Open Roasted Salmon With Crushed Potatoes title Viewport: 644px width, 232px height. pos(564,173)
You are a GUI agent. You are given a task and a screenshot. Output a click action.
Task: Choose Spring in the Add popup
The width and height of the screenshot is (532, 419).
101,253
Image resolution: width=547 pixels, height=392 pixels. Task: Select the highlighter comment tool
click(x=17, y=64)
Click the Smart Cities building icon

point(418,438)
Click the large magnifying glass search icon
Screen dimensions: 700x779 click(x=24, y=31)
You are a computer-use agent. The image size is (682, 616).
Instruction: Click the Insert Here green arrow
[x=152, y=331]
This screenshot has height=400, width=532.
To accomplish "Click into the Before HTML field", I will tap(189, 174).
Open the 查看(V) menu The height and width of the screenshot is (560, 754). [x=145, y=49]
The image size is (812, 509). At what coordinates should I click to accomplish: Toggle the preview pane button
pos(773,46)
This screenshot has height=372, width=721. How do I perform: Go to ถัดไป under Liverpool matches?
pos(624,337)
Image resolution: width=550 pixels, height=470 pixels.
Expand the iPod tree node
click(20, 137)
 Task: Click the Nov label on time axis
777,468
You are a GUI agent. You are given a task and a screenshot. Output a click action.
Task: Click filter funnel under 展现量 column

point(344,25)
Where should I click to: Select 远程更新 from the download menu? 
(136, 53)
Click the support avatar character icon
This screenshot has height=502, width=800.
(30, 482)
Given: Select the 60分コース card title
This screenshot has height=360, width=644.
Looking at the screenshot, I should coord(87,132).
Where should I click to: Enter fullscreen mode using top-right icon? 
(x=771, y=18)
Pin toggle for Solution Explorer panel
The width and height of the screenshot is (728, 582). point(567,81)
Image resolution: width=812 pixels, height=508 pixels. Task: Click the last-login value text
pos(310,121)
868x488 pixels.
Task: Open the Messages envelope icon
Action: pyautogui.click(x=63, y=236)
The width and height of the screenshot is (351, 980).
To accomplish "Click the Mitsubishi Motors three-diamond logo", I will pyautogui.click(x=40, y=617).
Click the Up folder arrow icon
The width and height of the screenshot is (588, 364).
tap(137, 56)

• **TASK DESCRIPTION**
Locate and copy each line in the data above that includes the word "title".

• **ANSWER BOX**
Open Roasted Salmon With Crushed Potatoes title Viewport: 644px width, 232px height. pos(564,173)
Given: Select the 60分コース card title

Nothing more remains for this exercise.